AN: Not entirely sure where this is headed. Titles subject to change, but this story was inspired by the band Fleet Foxes and my obsessive adoration for Lucien and all things Autumn Court related. (Bitter Dancer by Fleet Foxes is obviously the song that inspired this first chapter/ prologue of sorts…so you might want to give it a listen! It's so dreamy.) That being said, I hope you guys enjoy! LMK what else you'd like to see from this fic. I'll try my best.

xXx

When first he saw her, she had been wreathed in black branches.

The harvest moons were upon them; one ablaze golden in the east, it's twin a glowing silver in the west. It was told beside roaring hearths and bedsides that the first royals of the Autumn Court had been two old crones―witches of a time long since forgotten. The storytellers would go on to croon about the cunning twins and how their hearts had been stolen by wayward hunters. In retribution for their lost independence upon the day they were wed, the sisters fed themselves to the sinews of this earth. They married their men, warmed beds and bore many gifted children, then took off five years later on the night of the first harvest with little to leave behind save for their blood kin. The following year, two moons arose on the anniversary of their disappearance.

It was said that the moons still watched over the ones they left behind.

It was also said that their bloodline still resonated within the halls of the Autumn castle, within the veins of the High Lord and all seven of his sons.

Yet when Lucien looked upon the girl with her limbs entwined in an apple orchard, delicately plucking grenadiers from their stems, he couldn't fathom how the strength of two celestial beings could possibly course through his blood.

Later, when one of his brothers found him seemingly watching the lesser Fae tend to their daily routines, Lucien muttered something darkly about peasants and waited for his sibling to snicker with malicious glee. While the two princes made to leave the village, Lucien glanced back towards the orchard.

His eyes widened slightly, his chest thrummed heavily, and his fists curled. Drawing in a sharp breath, Lucien forced his gaze to the dirt path that lay before him. Beside him, Fletcher whistled some foul limerick and picked at his nails, unbeknownst to the turmoil wracking his youngest sibling.

Peasants bowed to them as they strode towards the towers. Children dropped to wobbling curtsies and maidens roughly clung to their woolen dresses with shaking fingers and furious blushes. No doubt, the later was caused by Fletcher, who'd gladly left his shirt partially unbuttoned and adorned a mocking grin on his too sharp features.

Cauldron boil and fry him, the last thing Lucien would dream of was his brother noticing the way he had been looking at that girl hidden beneath orchard branches. The grotesque thought made his heart seize.
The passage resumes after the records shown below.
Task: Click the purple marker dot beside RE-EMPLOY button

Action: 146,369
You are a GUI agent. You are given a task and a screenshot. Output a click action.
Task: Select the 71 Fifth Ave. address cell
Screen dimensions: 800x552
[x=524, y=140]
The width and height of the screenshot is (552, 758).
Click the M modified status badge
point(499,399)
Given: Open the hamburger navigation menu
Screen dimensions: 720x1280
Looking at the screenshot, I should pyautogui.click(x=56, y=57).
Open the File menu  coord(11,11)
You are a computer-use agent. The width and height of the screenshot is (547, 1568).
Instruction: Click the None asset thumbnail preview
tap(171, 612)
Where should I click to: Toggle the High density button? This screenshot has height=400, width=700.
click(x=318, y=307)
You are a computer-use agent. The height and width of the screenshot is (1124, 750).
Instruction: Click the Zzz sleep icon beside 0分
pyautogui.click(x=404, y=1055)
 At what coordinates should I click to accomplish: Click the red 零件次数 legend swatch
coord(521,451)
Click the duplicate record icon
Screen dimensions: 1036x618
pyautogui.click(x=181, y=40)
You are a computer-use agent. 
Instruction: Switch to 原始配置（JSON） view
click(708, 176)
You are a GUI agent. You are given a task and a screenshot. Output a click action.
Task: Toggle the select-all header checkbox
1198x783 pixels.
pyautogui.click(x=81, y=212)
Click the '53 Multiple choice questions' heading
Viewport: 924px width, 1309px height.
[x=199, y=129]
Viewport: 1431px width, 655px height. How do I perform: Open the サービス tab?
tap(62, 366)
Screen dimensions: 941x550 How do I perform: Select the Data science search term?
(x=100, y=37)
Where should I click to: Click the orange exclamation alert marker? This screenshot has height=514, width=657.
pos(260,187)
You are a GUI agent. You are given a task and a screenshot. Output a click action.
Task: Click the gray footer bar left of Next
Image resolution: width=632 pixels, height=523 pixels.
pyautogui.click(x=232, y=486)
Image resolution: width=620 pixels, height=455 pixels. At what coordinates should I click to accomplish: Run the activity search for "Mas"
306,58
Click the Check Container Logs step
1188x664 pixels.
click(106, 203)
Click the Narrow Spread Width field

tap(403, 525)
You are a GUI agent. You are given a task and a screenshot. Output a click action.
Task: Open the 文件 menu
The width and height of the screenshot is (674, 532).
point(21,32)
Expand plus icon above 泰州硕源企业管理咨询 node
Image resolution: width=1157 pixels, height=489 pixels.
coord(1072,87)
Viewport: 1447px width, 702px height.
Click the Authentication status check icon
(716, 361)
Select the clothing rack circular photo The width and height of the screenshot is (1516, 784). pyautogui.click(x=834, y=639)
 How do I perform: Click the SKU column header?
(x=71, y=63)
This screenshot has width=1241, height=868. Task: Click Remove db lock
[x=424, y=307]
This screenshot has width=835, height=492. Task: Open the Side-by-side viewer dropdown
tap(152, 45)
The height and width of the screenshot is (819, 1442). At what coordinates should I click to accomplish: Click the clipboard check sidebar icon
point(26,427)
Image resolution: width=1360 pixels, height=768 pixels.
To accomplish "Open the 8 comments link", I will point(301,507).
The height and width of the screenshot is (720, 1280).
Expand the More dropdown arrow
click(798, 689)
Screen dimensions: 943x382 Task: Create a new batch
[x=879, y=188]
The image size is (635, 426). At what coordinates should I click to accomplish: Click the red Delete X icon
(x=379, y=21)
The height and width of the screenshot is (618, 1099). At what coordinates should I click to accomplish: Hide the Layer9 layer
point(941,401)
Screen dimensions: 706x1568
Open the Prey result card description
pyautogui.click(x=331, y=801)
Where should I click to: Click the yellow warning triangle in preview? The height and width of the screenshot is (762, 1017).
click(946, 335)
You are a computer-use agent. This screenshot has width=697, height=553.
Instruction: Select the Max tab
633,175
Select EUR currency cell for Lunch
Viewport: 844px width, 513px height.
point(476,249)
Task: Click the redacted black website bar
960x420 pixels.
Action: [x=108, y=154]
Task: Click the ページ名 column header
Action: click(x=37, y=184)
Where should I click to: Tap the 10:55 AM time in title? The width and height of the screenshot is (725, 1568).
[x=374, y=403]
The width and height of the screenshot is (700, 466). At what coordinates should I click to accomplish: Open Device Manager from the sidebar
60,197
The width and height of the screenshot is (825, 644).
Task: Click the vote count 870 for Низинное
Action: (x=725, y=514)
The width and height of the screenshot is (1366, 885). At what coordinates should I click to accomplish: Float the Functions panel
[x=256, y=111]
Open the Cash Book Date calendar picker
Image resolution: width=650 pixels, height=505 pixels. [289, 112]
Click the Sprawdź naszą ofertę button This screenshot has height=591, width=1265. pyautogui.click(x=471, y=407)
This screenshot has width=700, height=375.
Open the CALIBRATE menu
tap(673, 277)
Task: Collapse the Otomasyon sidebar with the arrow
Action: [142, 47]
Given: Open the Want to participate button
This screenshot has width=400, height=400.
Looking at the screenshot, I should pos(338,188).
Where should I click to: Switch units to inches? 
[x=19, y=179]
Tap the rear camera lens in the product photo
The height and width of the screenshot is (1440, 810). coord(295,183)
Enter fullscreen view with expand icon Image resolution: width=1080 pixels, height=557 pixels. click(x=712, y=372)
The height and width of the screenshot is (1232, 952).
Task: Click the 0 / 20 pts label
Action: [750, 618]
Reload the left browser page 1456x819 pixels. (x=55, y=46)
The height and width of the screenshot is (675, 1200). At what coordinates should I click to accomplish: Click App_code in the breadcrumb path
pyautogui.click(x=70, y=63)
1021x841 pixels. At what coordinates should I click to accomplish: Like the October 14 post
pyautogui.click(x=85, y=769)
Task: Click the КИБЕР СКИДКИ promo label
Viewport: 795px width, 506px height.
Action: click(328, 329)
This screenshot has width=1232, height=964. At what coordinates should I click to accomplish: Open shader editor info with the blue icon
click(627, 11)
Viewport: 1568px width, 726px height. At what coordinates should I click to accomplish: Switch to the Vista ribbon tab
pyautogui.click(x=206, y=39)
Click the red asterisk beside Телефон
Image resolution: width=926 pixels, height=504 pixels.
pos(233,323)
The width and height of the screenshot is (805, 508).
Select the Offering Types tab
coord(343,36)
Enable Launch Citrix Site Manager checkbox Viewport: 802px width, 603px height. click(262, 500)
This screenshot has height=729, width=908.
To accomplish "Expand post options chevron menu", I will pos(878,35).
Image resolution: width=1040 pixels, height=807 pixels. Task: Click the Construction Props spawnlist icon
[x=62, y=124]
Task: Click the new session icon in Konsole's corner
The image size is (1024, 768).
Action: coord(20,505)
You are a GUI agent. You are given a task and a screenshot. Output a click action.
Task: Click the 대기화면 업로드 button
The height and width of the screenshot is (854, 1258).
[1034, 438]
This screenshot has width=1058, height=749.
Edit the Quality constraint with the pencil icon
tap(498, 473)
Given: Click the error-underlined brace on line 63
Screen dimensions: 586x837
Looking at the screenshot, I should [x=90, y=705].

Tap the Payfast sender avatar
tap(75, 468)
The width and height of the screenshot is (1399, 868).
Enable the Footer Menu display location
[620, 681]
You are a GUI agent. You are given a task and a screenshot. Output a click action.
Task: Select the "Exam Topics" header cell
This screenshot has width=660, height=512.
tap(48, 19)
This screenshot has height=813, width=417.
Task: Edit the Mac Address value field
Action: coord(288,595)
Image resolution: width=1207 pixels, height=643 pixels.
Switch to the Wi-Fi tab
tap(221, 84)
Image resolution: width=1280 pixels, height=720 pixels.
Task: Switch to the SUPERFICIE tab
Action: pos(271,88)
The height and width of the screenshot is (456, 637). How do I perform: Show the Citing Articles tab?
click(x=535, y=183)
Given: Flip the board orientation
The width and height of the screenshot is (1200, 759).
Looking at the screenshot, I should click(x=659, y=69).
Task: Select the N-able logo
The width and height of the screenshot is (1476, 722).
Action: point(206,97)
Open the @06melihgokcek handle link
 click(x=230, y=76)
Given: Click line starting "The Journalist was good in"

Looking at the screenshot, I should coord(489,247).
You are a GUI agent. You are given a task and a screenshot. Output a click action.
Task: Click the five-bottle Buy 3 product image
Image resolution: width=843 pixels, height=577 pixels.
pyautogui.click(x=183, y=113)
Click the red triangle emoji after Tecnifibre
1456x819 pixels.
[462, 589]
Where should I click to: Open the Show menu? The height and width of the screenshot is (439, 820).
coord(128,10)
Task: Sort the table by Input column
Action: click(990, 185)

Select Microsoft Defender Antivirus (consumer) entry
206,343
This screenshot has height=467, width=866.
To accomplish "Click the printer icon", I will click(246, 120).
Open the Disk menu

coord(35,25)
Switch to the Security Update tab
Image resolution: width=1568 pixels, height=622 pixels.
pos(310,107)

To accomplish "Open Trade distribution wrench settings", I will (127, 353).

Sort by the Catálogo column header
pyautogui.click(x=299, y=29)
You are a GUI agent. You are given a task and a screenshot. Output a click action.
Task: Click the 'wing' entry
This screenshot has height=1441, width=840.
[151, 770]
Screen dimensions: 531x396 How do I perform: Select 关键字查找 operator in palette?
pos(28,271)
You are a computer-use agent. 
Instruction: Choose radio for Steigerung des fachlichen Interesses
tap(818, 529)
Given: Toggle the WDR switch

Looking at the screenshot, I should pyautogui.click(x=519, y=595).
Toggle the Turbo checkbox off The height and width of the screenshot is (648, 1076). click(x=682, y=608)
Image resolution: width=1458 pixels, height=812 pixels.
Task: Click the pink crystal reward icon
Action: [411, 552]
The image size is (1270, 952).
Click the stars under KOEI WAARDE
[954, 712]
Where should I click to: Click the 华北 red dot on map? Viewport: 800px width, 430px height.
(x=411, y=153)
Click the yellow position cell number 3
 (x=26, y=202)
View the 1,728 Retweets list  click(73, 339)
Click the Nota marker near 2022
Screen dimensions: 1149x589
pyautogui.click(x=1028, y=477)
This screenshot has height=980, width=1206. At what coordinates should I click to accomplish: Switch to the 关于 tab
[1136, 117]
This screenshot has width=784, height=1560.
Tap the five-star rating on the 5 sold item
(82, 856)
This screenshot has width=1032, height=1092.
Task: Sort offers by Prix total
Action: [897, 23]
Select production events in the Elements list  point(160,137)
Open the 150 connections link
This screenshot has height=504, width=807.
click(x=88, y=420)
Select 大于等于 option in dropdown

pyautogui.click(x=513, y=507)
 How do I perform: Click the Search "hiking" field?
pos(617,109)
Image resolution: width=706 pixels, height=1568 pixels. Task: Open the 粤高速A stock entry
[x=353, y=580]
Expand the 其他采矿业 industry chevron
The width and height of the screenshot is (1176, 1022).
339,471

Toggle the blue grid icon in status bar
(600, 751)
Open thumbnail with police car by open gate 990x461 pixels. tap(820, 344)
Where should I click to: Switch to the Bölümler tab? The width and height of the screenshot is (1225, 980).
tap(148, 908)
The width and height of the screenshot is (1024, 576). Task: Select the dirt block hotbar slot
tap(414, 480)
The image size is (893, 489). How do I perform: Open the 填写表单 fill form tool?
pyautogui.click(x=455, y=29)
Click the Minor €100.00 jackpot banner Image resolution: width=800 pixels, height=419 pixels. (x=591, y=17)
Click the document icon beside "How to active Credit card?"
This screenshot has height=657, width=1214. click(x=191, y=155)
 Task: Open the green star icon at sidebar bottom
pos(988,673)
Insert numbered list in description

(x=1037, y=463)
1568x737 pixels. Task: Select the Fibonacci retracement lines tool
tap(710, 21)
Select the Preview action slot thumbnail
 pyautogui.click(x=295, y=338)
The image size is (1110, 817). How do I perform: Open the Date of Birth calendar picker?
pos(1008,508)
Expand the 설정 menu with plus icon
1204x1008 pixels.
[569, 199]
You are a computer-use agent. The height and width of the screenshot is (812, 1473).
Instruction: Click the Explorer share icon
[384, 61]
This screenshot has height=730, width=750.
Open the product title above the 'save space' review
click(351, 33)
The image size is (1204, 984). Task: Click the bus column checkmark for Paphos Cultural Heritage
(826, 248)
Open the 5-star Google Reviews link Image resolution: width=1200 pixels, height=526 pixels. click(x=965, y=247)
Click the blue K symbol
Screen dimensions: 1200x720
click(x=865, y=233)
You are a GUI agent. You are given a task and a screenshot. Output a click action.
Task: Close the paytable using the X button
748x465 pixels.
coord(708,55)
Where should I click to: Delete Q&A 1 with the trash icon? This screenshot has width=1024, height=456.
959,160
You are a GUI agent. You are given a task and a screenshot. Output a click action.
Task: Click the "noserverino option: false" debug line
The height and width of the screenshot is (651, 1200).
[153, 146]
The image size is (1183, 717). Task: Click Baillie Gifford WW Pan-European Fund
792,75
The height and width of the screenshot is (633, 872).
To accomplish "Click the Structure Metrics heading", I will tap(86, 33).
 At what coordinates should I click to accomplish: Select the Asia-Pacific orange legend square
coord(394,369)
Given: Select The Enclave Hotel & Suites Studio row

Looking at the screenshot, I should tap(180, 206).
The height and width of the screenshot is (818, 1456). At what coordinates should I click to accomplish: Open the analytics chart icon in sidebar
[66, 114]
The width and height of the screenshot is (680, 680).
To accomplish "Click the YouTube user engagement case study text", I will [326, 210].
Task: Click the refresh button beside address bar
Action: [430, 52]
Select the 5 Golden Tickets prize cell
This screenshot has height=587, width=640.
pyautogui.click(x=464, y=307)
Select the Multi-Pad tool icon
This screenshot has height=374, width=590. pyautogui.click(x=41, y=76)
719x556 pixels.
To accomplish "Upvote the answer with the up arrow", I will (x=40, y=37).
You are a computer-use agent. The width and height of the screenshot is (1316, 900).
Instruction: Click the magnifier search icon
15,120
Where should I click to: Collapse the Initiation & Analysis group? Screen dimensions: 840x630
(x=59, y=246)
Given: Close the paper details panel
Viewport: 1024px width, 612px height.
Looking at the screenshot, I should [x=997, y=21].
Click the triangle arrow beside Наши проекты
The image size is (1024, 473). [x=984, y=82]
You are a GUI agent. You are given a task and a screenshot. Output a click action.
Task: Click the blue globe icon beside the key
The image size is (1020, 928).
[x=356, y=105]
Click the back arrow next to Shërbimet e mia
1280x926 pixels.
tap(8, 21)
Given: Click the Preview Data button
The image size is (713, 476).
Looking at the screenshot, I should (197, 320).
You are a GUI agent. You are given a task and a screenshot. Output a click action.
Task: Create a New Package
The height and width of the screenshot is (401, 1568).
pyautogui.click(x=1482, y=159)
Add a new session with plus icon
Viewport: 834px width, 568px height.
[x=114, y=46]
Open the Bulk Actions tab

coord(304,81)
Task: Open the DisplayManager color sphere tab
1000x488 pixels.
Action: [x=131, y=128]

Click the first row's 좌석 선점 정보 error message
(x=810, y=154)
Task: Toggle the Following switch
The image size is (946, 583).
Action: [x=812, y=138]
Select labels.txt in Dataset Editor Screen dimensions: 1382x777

Here he was, surrounded by such mindless behavior where even one step out of line could catch the interest of the royal family like a pack of wolves on a scent, and yet Lucien couldn't make out the reason his breathing was still labored after watching that girl with hair like a burning willow tree and limbs like twisting vines.

Running a hand roughly through his hair, Lucien felt as though his chest might concave with the way his heart was still erratically beating against his ribs. The world around him seemed set in a frothing of grey mist, where the only point of brightness radiated from deep beyond an orchard where the forest met the Otherworld in a place no hunter worth his arrows would dare to trespass in fear of the unknown.

The thought jilted him. Was the girl even real? Perhaps, like most stories from the Eddies of the Cauldron that depicted creatures from realms unknown to Prythian, the girl had been a figment of his rampant imagination. A hallucination borne from the stress of court life.

But the possibility of her not being real cut him so deeply that he felt as though Fletcher had pierced his chest open with an ash dagger and ripped out his cavities as though they were strings of a fiddle. Lucien winced, rubbing at his throat. What was happening to him? Was he finally going mad?

More importantly, and the question that tormented him the most, why did the idea of that girl matter so much to him?

Before he could think upon it, a hand grabbed his wrist tightly. Lucien froze.

Fletcher raised a brow in questioning, his eyes inquisitive but certainly not concerned. "Are you ailing, little brother? With the way you're constantly scratching at yourself, mother would suggest you'd developed a sleeping sickness."

Insomnia, he was surely referring to. It was no stranger to Lucien, especially after certain events caused by the brother now holding his hand firmly to his chest. Rather than replying with his usual snark, Lucien shook his head somberly. "Just thinking."

Too late, he realized, how worse that reply had been than saying nothing at all.

Fletcher's eyes narrowed, but he dropped his brothers hand and continued on. Lucien breathed a shaky sigh of relief, but the tension remained coiled in his chest like the gnarled roots of an orchard tree. Like the limbs of a lover.

When next he saw her, she was covered in blood.

This time, he did not stay back.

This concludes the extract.